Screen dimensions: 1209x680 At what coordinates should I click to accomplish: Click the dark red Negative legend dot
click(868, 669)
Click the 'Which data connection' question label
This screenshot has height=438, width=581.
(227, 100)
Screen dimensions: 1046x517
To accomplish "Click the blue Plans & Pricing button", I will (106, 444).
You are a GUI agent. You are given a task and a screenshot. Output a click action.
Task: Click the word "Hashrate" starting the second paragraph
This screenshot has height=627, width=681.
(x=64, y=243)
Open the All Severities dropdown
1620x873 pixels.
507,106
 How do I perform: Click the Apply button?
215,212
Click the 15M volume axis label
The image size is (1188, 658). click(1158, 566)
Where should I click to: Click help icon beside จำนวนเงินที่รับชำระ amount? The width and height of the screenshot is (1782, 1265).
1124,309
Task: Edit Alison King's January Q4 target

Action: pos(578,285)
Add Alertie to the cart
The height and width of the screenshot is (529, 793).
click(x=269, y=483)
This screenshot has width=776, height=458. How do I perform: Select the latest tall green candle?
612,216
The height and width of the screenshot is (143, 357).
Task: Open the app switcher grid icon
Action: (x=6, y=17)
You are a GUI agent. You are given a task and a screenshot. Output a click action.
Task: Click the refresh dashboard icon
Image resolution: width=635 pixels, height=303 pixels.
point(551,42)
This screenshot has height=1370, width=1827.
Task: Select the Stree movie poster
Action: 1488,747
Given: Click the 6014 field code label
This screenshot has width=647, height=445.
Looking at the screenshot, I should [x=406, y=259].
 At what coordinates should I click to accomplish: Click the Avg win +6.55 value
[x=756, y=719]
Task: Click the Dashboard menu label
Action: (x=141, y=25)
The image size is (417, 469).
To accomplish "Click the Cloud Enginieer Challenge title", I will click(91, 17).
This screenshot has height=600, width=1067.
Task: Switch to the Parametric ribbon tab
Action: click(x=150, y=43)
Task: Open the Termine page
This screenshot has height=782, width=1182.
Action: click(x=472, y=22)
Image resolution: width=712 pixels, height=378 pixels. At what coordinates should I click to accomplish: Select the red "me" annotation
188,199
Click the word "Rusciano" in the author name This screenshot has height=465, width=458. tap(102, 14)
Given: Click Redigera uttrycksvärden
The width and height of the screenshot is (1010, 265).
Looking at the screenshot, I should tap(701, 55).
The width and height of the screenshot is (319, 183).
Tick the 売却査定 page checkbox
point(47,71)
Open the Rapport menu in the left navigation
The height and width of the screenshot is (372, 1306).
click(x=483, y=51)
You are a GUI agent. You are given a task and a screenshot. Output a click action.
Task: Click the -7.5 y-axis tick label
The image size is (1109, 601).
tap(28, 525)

* * * * * * *

* [Direction] Please revise the data above so that every "GUI agent" becomes "screen agent", leaving everything else as it is.

* [Reply to the exercise]
Screen dimensions: 1209x680 At what coordinates should I click to accomplish: Click the dark red Negative legend dot
click(868, 669)
Click the 'Which data connection' question label
This screenshot has height=438, width=581.
(227, 100)
Screen dimensions: 1046x517
To accomplish "Click the blue Plans & Pricing button", I will (106, 444).
You are a screen agent. You are given a task and a screenshot. Output a click action.
Task: Click the word "Hashrate" starting the second paragraph
This screenshot has height=627, width=681.
(x=64, y=243)
Open the All Severities dropdown
1620x873 pixels.
507,106
 How do I perform: Click the Apply button?
215,212
Click the 15M volume axis label
The image size is (1188, 658). click(1158, 566)
Where should I click to: Click help icon beside จำนวนเงินที่รับชำระ amount? The width and height of the screenshot is (1782, 1265).
1124,309
Task: Edit Alison King's January Q4 target

Action: pos(578,285)
Add Alertie to the cart
The height and width of the screenshot is (529, 793).
click(x=269, y=483)
This screenshot has width=776, height=458. How do I perform: Select the latest tall green candle?
612,216
The height and width of the screenshot is (143, 357).
Task: Open the app switcher grid icon
Action: (x=6, y=17)
You are a screen agent. You are given a task and a screenshot. Output a click action.
Task: Click the refresh dashboard icon
Image resolution: width=635 pixels, height=303 pixels.
point(551,42)
This screenshot has height=1370, width=1827.
Task: Select the Stree movie poster
Action: 1488,747
Given: Click the 6014 field code label
This screenshot has width=647, height=445.
Looking at the screenshot, I should [x=406, y=259].
 At what coordinates should I click to accomplish: Click the Avg win +6.55 value
[x=756, y=719]
Task: Click the Dashboard menu label
Action: (x=141, y=25)
The image size is (417, 469).
To accomplish "Click the Cloud Enginieer Challenge title", I will click(91, 17).
This screenshot has height=600, width=1067.
Task: Switch to the Parametric ribbon tab
Action: click(x=150, y=43)
Task: Open the Termine page
This screenshot has height=782, width=1182.
Action: click(x=472, y=22)
Image resolution: width=712 pixels, height=378 pixels. At what coordinates should I click to accomplish: Select the red "me" annotation
188,199
Click the word "Rusciano" in the author name This screenshot has height=465, width=458. tap(102, 14)
Given: Click Redigera uttrycksvärden
The width and height of the screenshot is (1010, 265).
Looking at the screenshot, I should tap(701, 55).
The width and height of the screenshot is (319, 183).
Tick the 売却査定 page checkbox
point(47,71)
Open the Rapport menu in the left navigation
The height and width of the screenshot is (372, 1306).
click(x=483, y=51)
You are a screen agent. You are given a task and a screenshot. Output a click action.
Task: Click the -7.5 y-axis tick label
The image size is (1109, 601).
tap(28, 525)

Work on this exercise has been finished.